+++ Document section

The official trailer for “Star Trek: Section 31” is here, and it’s clear once again that Paramount+ is boldly going into uncharted territory for the franchise: The first ever direct-to-streaming “Star Trek” movie could very well, as Jonathan Frakes noted to IndieWire earlier this year, open up a whole new format for “Star Trek” storytelling — a format that could simply allow for a whole new array of “Star Trek” stories to be told.
Michelle Yeoh is back as sassy, psychopathic Philippa Georgiou, who was the Emperor of the Terran Empire in the mirror universe, where she ate conquered subjects and threw nemeses in her “agony booth” at a whim. She’s joined by Omari Hardwick, Sam Richardson, Robert Kazinsky, Kacey Rohl, Sven Ruygrok, James Hiroyuki Liao, Humberly Gonzalez, and Joe Pingue. Miku Martineau will play young Philippa Georgiou.

++++++
+++ Data extract

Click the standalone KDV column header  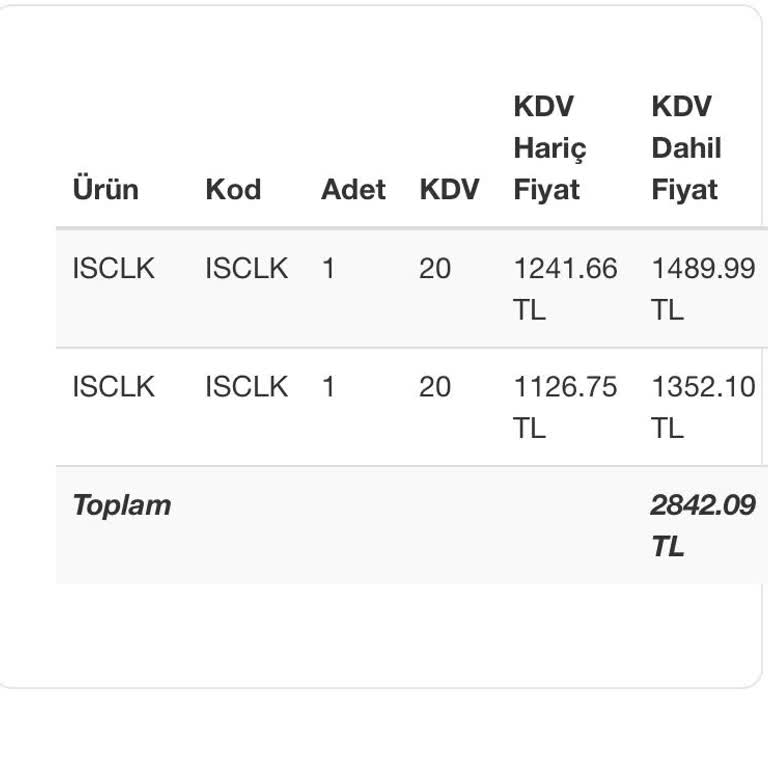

++++++
+++ Data extract

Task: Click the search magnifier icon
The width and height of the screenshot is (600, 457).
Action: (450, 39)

++++++
+++ Data extract

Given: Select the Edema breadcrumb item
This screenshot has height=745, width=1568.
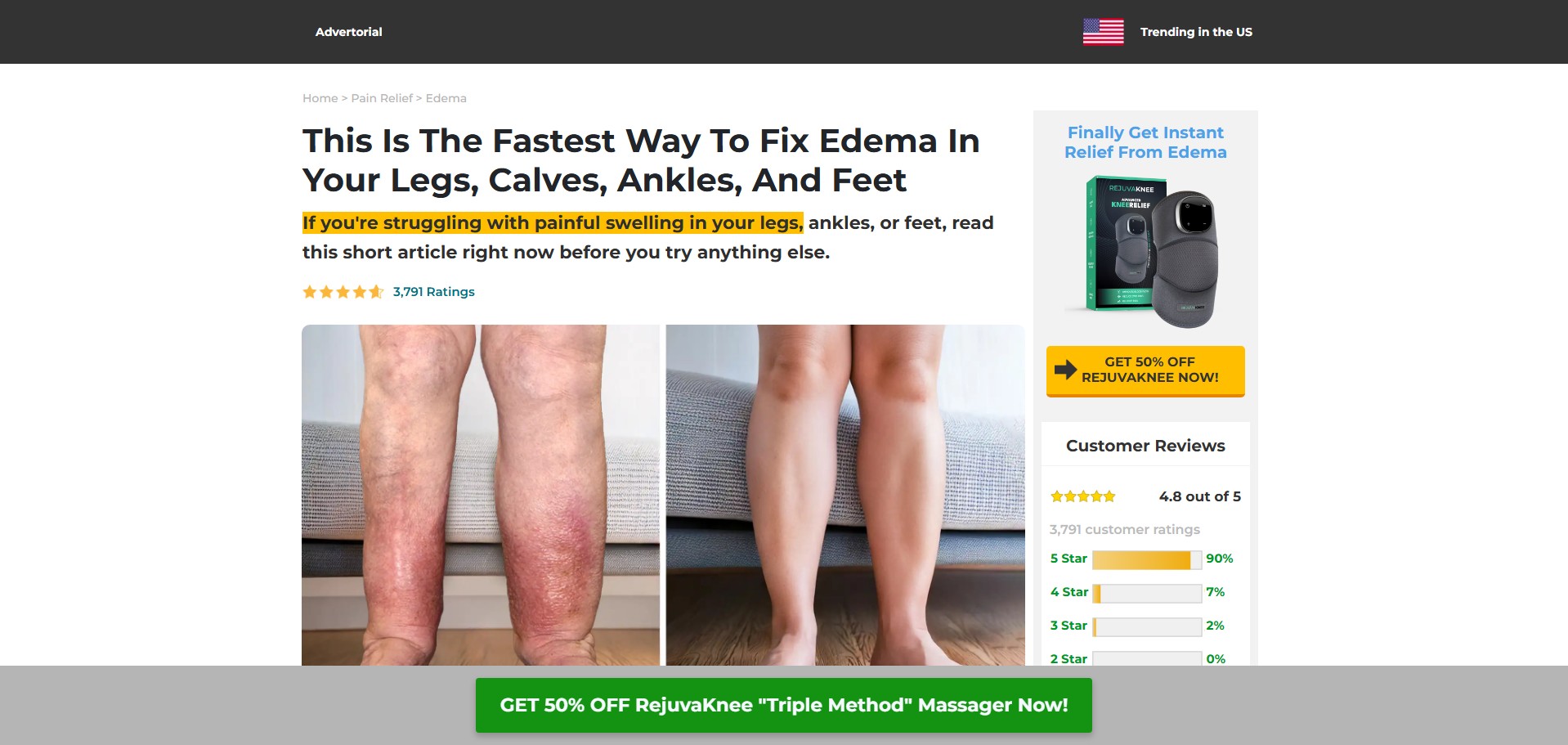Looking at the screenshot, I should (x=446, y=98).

++++++

→ Task to complete
Retype, word for word, the full passage above about the "Star Trek: Section 31" trailer.

→ Correct result
The official trailer for “Star Trek: Section 31” is here, and it’s clear once again that Paramount+ is boldly going into uncharted territory for the franchise: The first ever direct-to-streaming “Star Trek” movie could very well, as Jonathan Frakes noted to IndieWire earlier this year, open up a whole new format for “Star Trek” storytelling — a format that could simply allow for a whole new array of “Star Trek” stories to be told.
Michelle Yeoh is back as sassy, psychopathic Philippa Georgiou, who was the Emperor of the Terran Empire in the mirror universe, where she ate conquered subjects and threw nemeses in her “agony booth” at a whim. She’s joined by Omari Hardwick, Sam Richardson, Robert Kazinsky, Kacey Rohl, Sven Ruygrok, James Hiroyuki Liao, Humberly Gonzalez, and Joe Pingue. Miku Martineau will play young Philippa Georgiou.